November 05, 1995|DAVID HOLLEY | TIMES STAFF WRITER

TOKYO — Faced with a firm refusal by Okinawa Gov. Masahide Ota to force unwilling property owners to renew land leases for U.S. military bases on the southern island, Prime Minister Tomiichi Murayama indicated Saturday that he will take the action himself.

Murayama's statement moves Japan and the United States a step closer toward resolving legal problems affecting the bases on Okinawa, home to 75% of the U.S. military facilities in Japan.

Clear progress toward settling the land-lease issue has been seen as an important prerequisite for a smooth Tokyo summit Nov. 20 between Murayama and President Clinton. At the summit, Clinton and Murayama are expected to issue a reaffirmation of the two nations' security alliance.
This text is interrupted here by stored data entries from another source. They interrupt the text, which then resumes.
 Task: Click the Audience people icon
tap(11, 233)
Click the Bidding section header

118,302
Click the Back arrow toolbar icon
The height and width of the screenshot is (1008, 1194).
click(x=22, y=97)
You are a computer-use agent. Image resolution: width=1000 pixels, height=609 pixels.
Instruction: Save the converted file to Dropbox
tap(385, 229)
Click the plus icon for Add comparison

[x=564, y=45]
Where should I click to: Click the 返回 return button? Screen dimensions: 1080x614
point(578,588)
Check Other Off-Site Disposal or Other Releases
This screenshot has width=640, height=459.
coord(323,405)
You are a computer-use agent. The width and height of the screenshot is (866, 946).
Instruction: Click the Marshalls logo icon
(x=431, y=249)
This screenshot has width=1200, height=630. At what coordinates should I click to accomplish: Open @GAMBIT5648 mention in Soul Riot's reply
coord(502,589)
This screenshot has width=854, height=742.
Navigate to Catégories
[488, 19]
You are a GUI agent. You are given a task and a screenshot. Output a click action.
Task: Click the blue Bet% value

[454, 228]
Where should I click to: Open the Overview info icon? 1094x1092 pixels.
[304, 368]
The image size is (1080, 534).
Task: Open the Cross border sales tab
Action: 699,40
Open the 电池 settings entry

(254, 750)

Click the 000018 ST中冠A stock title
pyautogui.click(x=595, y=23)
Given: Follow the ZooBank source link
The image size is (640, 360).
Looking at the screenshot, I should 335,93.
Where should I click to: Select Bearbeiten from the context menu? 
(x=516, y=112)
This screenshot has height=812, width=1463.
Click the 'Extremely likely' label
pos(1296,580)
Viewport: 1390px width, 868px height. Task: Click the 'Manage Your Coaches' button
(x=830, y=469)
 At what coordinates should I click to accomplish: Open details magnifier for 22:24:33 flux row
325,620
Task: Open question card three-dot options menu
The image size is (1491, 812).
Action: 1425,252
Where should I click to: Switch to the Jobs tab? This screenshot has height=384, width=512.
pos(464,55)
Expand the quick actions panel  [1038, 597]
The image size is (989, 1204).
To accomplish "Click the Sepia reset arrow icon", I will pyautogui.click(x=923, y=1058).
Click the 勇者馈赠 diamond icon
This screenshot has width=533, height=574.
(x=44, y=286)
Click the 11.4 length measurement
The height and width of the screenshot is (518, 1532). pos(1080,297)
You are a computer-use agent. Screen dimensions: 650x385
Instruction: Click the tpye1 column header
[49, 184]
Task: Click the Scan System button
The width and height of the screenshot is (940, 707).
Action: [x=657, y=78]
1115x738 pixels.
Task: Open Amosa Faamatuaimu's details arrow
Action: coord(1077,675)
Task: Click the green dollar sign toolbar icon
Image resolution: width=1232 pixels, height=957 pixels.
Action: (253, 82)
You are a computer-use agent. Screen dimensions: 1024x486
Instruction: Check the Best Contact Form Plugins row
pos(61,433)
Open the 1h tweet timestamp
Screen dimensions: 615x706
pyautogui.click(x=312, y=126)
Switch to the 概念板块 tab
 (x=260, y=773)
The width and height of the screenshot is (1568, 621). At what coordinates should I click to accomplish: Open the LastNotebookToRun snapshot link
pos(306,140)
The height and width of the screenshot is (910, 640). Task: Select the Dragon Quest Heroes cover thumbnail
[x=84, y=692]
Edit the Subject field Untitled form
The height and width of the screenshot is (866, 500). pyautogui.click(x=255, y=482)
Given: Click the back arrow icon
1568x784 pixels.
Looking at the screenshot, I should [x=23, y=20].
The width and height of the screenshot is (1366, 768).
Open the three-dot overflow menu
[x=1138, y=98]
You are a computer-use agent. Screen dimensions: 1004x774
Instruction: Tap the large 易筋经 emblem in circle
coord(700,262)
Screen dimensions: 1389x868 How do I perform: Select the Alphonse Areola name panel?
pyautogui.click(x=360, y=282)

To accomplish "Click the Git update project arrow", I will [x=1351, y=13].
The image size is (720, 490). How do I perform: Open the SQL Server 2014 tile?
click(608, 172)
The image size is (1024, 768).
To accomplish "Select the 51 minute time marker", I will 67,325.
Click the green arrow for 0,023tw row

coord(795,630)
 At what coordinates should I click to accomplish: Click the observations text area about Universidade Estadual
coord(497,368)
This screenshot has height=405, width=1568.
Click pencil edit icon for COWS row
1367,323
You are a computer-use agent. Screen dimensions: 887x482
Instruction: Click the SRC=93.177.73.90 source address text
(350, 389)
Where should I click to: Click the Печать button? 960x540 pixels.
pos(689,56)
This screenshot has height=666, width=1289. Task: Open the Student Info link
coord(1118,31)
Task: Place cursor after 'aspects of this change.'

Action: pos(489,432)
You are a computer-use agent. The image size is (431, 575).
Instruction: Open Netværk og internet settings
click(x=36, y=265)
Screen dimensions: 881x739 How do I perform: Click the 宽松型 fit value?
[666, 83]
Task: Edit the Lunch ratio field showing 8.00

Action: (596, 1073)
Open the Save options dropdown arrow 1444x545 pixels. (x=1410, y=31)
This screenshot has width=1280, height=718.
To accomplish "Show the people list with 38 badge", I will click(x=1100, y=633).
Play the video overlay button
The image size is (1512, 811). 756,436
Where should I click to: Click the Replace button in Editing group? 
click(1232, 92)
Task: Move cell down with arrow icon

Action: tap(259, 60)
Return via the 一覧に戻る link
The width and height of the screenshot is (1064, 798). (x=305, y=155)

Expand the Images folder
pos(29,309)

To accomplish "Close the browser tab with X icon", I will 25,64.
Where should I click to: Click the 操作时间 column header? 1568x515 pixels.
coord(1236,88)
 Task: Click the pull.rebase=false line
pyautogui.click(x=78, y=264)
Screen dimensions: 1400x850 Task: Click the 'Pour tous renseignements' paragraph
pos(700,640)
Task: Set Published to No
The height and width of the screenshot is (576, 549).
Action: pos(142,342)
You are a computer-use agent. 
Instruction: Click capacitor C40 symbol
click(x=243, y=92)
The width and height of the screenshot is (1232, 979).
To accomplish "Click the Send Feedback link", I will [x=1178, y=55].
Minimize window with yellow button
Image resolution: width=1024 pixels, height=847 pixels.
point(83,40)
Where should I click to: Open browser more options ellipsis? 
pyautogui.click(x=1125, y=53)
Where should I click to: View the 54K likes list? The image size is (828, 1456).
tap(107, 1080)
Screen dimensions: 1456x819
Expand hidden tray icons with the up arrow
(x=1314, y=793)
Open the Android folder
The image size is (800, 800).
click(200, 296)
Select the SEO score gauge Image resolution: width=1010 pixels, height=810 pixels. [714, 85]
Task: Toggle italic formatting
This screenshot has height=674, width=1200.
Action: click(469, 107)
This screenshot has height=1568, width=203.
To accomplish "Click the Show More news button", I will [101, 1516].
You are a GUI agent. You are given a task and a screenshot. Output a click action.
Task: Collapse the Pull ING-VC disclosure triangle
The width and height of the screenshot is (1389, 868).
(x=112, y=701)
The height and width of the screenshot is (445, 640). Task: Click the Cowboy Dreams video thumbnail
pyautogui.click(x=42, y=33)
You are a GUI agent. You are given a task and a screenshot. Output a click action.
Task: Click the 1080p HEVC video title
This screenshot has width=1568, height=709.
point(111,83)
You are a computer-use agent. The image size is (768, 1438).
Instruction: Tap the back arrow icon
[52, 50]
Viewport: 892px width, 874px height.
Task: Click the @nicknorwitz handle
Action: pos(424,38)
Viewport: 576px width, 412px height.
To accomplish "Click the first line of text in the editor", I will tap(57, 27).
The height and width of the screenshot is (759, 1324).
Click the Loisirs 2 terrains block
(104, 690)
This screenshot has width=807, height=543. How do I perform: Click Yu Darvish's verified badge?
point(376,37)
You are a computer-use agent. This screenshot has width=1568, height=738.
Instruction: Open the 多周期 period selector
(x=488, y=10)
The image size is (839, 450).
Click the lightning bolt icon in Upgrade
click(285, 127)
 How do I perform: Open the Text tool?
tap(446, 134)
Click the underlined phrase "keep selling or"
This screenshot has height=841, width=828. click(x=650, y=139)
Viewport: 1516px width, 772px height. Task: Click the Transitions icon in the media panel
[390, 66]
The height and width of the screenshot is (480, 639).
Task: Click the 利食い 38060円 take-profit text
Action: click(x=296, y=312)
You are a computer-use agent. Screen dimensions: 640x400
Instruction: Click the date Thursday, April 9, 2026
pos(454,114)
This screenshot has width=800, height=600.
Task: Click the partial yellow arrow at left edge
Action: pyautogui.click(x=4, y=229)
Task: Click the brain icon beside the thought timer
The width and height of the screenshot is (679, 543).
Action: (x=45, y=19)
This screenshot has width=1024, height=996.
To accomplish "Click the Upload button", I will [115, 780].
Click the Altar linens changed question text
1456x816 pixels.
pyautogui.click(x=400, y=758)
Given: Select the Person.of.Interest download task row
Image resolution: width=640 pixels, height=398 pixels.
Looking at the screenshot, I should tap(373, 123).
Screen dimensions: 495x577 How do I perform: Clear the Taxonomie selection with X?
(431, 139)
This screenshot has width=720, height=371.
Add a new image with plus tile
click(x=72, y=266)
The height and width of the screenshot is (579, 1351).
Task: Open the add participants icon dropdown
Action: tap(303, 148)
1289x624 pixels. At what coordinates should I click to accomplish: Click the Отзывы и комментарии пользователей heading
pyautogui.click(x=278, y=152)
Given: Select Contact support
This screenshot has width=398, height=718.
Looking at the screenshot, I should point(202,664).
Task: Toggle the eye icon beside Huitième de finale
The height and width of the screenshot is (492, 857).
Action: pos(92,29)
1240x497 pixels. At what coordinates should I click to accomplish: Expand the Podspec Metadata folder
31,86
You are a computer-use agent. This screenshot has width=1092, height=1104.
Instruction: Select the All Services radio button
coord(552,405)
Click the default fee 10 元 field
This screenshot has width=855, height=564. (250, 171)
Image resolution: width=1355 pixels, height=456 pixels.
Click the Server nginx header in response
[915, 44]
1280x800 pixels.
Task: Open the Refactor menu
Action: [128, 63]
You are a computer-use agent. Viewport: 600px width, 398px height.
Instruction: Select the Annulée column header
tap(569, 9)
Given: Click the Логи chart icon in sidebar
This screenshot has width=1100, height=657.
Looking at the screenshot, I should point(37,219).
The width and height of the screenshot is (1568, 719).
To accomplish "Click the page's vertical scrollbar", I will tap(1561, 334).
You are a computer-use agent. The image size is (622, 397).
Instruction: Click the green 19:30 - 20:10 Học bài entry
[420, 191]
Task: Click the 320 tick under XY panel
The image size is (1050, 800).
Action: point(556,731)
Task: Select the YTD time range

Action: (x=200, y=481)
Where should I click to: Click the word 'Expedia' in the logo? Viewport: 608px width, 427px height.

But in a sign that the debate over U.S. troops in Okinawa will not fade away quickly, Murayama and Ota agreed Saturday to create a high-level consultative body between the national and Okinawan governments that would consider ways to trim back the American presence on the island.

When Defense Secretary William J. Perry visited here last week, Washington and Tokyo agreed to set up a similar committee to explore ways to reduce the intrusiveness of the bases. But Ota and many Okinawans have been pressing for changes far beyond anything Washington is willing to consider, and Ota has used his resistance on the lease issue to press these demands.

"The governor reiterated his refusal to sign the documents," Murayama said Saturday after a five-hour meeting with Ota. "I can fully understand the governor's stance and his consideration of people in his prefecture. So I will make a judgment on the matter myself."

Chief Cabinet Secretary Koken Nosaka had previously indicated that, if necessary, Murayama would exercise his legal authority to renew the leases. Many leases on land required for the bases expire in March, 1996, and May, 1997.

Under Japanese law, if owners of land needed for U.S. bases are unwilling to rent, the governor has the authority to overrule them. If the governor refuses, authority passes to the prime minister.

Ota said he believes that Murayama will force the renewal of the leases. But in looking toward the 21st Century, Ota said, he wants Okinawa to be transformed to "a peaceful island."

"My goal in coming to Tokyo was to frankly say that as the person with responsibility for the Okinawan government, I cannot sign," Ota said. "Signing would mean I support the U.S. strategy to cement and strengthen the U.S. military bases. I will maintain my position in the future too. The rest is up to the premier over how the matter will be dealt with."

Sentiment against the bases in Okinawa--which take up about 20% of the island's land--was inflamed by the September rape of a 12-year-old girl, allegedly by three U.S. military men. Their trial is set to begin Tuesday. During his visit, Perry issued a profusely worded apology for the rape.

Among the demands Ota presented to Murayama were enforcement of Japanese noise and pollution laws against U.S. bases and a ban on off-base marching by U.S. troops. The Okinawan government is also seeking a reduction in the land area used by the bases.